Goal of the exercise:
Substitute "Select" for every "Open" in the data below, leaving the rest unchanged, and write out the lines again without the pictures.
-- begin Task material --
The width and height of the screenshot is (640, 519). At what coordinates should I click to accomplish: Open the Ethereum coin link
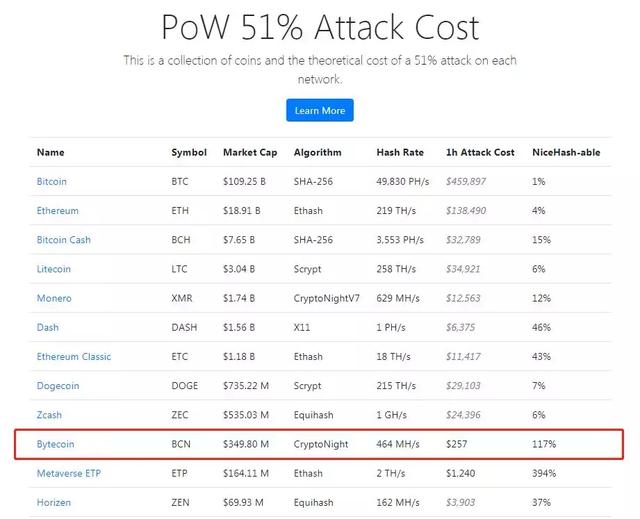(x=58, y=211)
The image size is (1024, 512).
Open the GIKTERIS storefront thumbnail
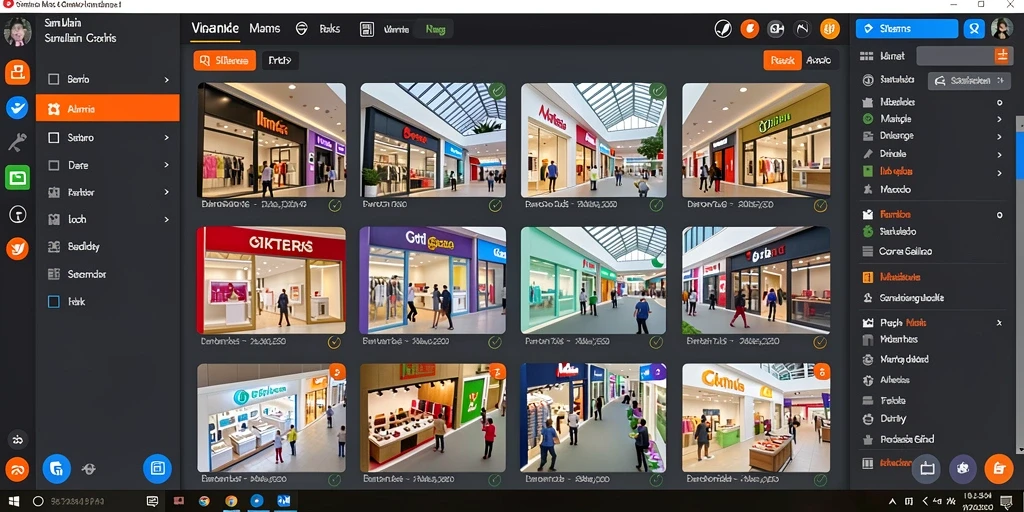pyautogui.click(x=271, y=280)
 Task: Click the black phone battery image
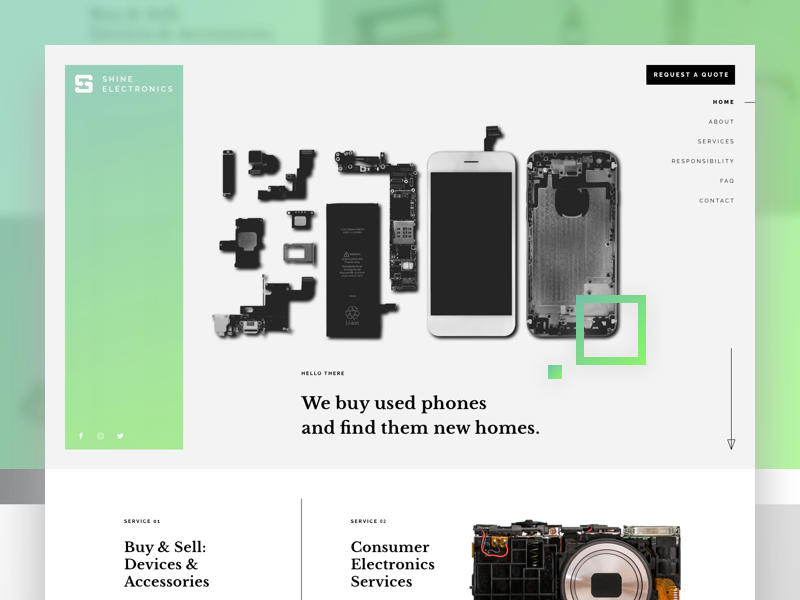point(353,270)

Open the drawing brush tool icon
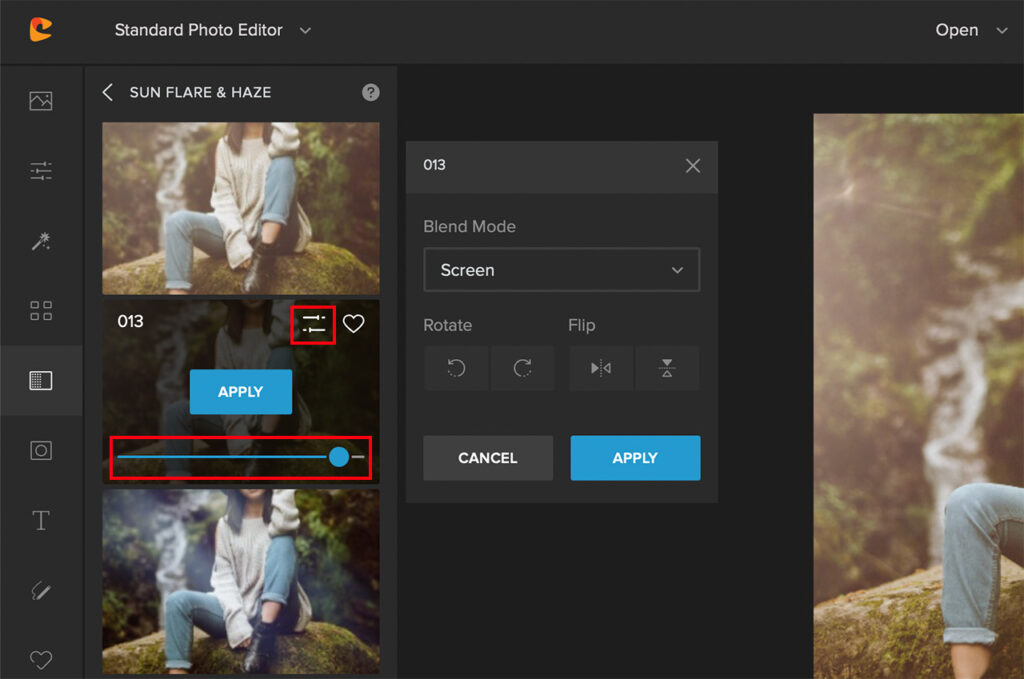point(41,591)
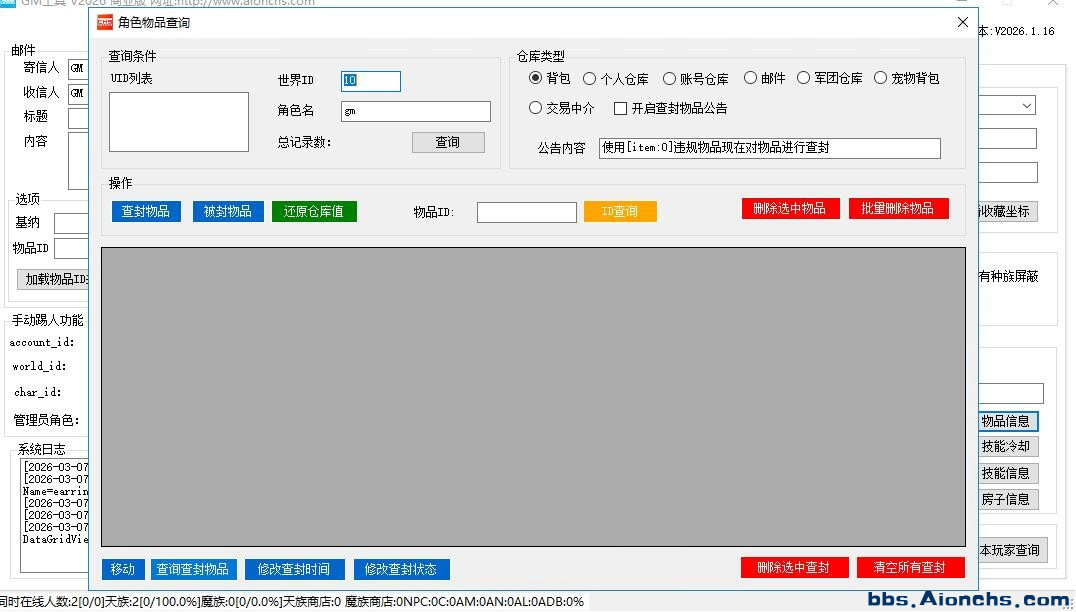
Task: Click the 批量删除物品 button
Action: (898, 208)
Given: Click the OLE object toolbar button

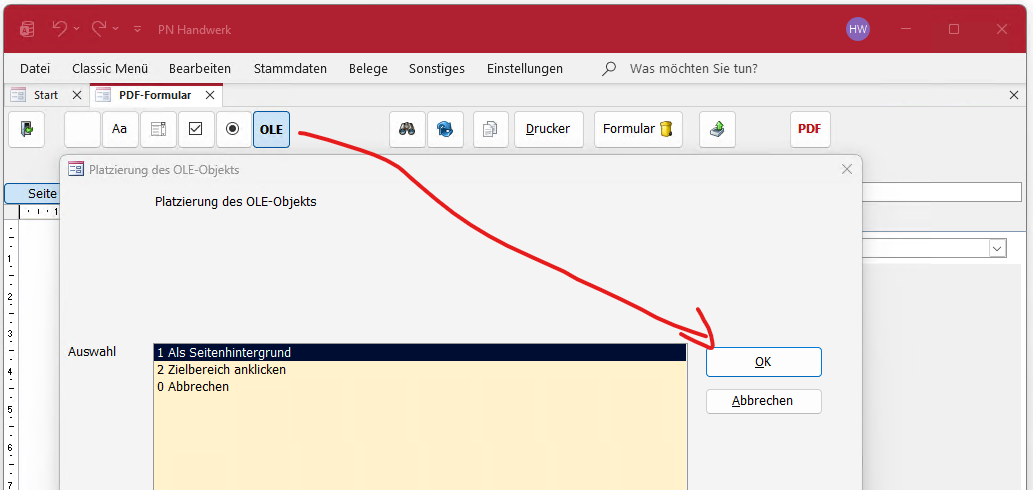Looking at the screenshot, I should click(271, 129).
-- end Task material --
Exercise solution:
The width and height of the screenshot is (640, 519). At what coordinates should I click to accomplish: Select the Ethereum coin link
(x=58, y=211)
The image size is (1024, 512).
Select the GIKTERIS storefront thumbnail
pyautogui.click(x=271, y=280)
 Task: Click the black phone battery image
point(353,270)

Select the drawing brush tool icon
point(41,591)
Task: Click the 批量删除物品 button
Action: (898, 208)
Given: Click the OLE object toolbar button

Looking at the screenshot, I should click(271, 129).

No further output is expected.